A ridiculously small amount of US aid, far less than 1% of its total aid budget, is spent in sub-Saharan Africa, the poorest place on Earth.
A lot of the United States’ aid funds go to Pakistan, to Israel, to countries that assist in the US's strategic interests. In that respect, foreign aid is, as it always was, a tool of foreign policy.
In stark contrast to Britain, which brought a wealth of diplomatic and technical know-how to post-colonial Africa, and France that bought influence throughout the continent with generous financial support, for most of the 20th century the United States brought only guns.
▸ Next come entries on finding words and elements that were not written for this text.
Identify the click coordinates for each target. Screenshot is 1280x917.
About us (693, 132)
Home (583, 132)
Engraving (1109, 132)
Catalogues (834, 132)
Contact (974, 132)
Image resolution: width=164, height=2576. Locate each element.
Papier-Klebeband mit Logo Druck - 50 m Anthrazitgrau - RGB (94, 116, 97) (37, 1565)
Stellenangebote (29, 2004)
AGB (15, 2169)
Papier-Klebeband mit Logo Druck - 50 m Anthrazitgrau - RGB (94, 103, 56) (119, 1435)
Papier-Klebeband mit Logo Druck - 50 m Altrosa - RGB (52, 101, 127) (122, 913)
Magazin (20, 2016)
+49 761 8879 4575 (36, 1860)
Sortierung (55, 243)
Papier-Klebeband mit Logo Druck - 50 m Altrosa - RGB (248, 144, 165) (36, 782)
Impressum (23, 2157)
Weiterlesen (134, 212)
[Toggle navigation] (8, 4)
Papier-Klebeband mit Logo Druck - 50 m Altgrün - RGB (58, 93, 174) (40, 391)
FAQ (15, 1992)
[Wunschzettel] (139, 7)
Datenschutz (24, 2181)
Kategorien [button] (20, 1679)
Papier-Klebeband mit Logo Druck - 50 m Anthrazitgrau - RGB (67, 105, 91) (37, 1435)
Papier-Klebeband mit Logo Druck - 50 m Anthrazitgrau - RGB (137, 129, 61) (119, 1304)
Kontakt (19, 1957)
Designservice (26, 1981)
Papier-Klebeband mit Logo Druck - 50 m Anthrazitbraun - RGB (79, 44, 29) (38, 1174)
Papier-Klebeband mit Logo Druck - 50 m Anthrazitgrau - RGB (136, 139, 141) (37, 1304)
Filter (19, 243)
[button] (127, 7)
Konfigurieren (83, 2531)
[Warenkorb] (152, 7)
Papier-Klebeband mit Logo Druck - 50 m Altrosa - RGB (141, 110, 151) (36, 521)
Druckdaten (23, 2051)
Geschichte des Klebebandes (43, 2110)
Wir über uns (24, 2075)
The US bears a historical responsibility for numerous regional and tribal conflicts that have destabilized countries such as Angola, Liberia, Congo and Somalia. Dictators have received billions of dollars of military aid and there are enough small arms in the continent for one in 20 people to have their own personal weapon. (In the two years September 2001-2003, the amount spent on military training for African officers has increased by over $2 million to $11.1m. )
Manganese for steel, cobalt for chrome and alloys, gold, fluorspar and germanium for industrial diamonds - Africa remains a treasure trove for the world's sophisticated economies. The US continues to rely on Africa for raw materials, and for American companies there are tremendous profits in the current trade agreements that continue the age-old exploitation of the continent by the rich world.
The trade and aid agreements reflect the continuing imbalance between Africa and the West.
"There is obviously poverty reduction rhetoric but when you look closely at the way aid is tied to contracts for US companies you can see that it is a different way of benefiting the domestic economy. It is being done for the benefit of US business and not for the poor of the countries receiving the aid," says Peter Hardstaff, head of policy at the UK-based World Development Movement.